Barmaid pounded me on the back; now my backbone is in the front part of my 
chest. She said her friends call her "Sally." They probably call her 
"Forklift" behind her back.

Chili # 4: Bubba's Black Magic

JUDGE ONE: Black bean chili with almost no spice. Disappointing.

JUDGE TWO: A hint of lime in the black beans. Good side dish for fish 
or other mild foods, not much of a chili.

KENNEDY: I felt something scraping across my tongue but was unable to 
taste it. Sally was standing behind me with fresh refills so I wouldn't have 
to dash over to see her. When she winked at me her snake sort of coiled and 
uncoiled--it's kinda cute.

Chili # 5: Linda's Legal Lip Remover

JUDGE ONE: Meaty, strong chili. Cayenne peppers freshly ground adding 
considerable kick. Very impressive.

JUDGE TWO: Chili using shredded beef; could use more tomato. Must admit 
the cayenne peppers make a strong statement.

KENNEDY: My ears are ringing and I can no longer focus my eyes. I 
belched and four people in front of me needed paramedics. The contestant 
seemed hurt when I told her that her chili had given me brain damage. Sally 
saved my tongue by pouring beer directly on it from a pitcher. Sort of 
irritates me that one of the other judges asked me to stop screaming.

Chili # 6: Vera's Very Vegetarian Variety

JUDGE ONE: Thin yet bold vegetarian variety chili. Good balance of 
spice and peppers.

JUDGE TWO: The best yet. Aggressive use of peppers, onions, and garlic. 
Superb.

KENNEDY: My intestines are now a straight pipe filled with gaseous 
flames. No one seems inclined to stand behind me except Sally. I asked if 
she wants to go dancing later.

Chili # 7: Susan's Screaming Sensation Chili

JUDGE ONE: A mediocre chili with too much reliance on canned peppers.
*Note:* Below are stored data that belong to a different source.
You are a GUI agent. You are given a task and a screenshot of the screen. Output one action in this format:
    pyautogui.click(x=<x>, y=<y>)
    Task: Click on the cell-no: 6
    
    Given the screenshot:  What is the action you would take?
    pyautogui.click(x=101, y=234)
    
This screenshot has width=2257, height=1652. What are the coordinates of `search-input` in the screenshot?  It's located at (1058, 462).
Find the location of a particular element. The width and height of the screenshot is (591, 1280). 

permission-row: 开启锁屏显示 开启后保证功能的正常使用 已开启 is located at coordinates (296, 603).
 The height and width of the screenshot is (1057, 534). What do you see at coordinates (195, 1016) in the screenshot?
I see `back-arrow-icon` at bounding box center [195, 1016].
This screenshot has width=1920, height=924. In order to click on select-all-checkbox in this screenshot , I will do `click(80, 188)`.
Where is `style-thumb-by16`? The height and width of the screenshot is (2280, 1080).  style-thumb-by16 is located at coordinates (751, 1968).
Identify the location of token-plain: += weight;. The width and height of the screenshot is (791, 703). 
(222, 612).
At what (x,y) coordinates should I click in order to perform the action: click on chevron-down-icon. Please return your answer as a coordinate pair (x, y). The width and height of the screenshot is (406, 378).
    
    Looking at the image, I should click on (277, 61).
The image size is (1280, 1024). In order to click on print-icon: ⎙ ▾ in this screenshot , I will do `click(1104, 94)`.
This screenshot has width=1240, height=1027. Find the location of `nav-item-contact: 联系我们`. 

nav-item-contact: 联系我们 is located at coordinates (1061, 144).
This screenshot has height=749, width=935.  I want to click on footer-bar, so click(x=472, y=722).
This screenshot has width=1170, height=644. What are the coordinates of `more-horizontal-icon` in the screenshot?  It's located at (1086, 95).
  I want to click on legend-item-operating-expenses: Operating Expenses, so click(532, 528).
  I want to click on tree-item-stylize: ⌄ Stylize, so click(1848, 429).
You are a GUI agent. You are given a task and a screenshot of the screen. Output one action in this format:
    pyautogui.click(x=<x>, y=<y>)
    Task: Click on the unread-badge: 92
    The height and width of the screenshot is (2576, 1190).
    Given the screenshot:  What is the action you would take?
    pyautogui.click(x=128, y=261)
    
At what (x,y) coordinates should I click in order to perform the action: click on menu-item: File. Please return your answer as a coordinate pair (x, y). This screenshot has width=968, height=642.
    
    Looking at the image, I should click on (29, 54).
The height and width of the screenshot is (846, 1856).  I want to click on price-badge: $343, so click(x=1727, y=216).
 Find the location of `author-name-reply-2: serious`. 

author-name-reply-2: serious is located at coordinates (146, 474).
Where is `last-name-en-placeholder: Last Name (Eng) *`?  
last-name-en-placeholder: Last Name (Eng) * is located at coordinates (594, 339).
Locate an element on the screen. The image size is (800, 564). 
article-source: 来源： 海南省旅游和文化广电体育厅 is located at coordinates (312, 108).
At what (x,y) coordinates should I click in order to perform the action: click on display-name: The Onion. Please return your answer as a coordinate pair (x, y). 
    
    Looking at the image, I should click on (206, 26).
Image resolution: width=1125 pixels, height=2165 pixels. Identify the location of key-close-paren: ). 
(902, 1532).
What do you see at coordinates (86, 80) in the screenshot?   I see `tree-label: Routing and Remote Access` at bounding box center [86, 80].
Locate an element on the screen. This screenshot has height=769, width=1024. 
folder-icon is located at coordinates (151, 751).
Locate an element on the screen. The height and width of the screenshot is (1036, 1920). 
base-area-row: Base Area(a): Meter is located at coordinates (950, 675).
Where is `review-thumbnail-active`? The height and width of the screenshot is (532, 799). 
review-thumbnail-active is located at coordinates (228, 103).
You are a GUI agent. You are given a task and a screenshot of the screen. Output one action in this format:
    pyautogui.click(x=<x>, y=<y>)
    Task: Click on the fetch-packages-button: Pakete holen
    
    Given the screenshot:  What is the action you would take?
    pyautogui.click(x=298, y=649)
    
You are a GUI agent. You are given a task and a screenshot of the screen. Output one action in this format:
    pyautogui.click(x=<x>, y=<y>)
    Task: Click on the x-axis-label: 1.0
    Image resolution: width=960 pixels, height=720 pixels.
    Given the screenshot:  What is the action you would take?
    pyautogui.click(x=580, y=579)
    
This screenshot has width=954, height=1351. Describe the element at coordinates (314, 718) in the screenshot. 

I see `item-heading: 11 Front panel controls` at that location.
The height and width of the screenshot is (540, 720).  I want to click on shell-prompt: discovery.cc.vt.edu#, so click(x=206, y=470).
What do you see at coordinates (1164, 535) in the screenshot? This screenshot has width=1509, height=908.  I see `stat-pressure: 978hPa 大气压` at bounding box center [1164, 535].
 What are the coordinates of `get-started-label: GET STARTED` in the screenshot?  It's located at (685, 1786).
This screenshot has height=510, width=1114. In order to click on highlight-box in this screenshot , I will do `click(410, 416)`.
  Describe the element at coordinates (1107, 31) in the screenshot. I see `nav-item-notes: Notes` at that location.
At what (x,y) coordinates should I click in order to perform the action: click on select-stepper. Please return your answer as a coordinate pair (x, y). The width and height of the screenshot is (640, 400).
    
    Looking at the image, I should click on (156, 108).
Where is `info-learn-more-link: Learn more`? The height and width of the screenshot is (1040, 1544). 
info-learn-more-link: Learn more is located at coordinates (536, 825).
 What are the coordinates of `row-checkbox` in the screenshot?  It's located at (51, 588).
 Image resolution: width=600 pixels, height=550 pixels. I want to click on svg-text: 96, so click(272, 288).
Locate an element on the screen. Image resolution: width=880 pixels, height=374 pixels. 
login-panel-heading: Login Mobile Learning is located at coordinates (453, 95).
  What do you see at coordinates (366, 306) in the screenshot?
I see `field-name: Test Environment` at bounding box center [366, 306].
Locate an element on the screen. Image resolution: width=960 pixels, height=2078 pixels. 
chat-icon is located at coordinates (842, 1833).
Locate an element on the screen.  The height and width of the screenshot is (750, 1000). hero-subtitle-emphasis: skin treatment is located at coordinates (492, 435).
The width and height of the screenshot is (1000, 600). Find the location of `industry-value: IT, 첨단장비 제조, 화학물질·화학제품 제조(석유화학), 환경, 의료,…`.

JUDGE TWO: Ho Hum, tastes as if the chef threw in canned chili peppers 
at the last moment. I should note that I am worried about Judge Number 3, he 
appears to be in a bit of distress.

KENNEDY: You could put a hand grenade in my mouth and pull the pin and 
I wouldn't feel it. I've lost the sight in one eye and the world sounds like 
it is made of rushing water. My clothes are covered with chili which slid 
unnoticed out of my mouth at some point. Good. At the autopsy they'll know 
what killed me. Go Sally, save yourself before it's too late. Tell our 
children I'm sorry I was not there to conceive them. I've decided to stop 
breathing, it's too painful and I'm not getting any oxygen anyway. If I need 
air I'll just let it in through the hole in my stomach. Call the X-Files 
people and tell them I've found a super nova on my tongue.

Chili # 8: Helen's Mount Saint Chili

JUDGE ONE: This final entry is a good, balanced chili, neither mild nor 
hot.

Sorry to see that most of it was lost when Judge Number 3 fell and pulled 
the chili pot on top of himself.

JUDGE TWO: A perfect ending, this is a nicely blended chili, safe for 
all, not too bold but spicy enough to declare its existence.

KENNEDY: Momma?

:beer: :beer: :beer: :beer: :beer: :beer: :beer:


----------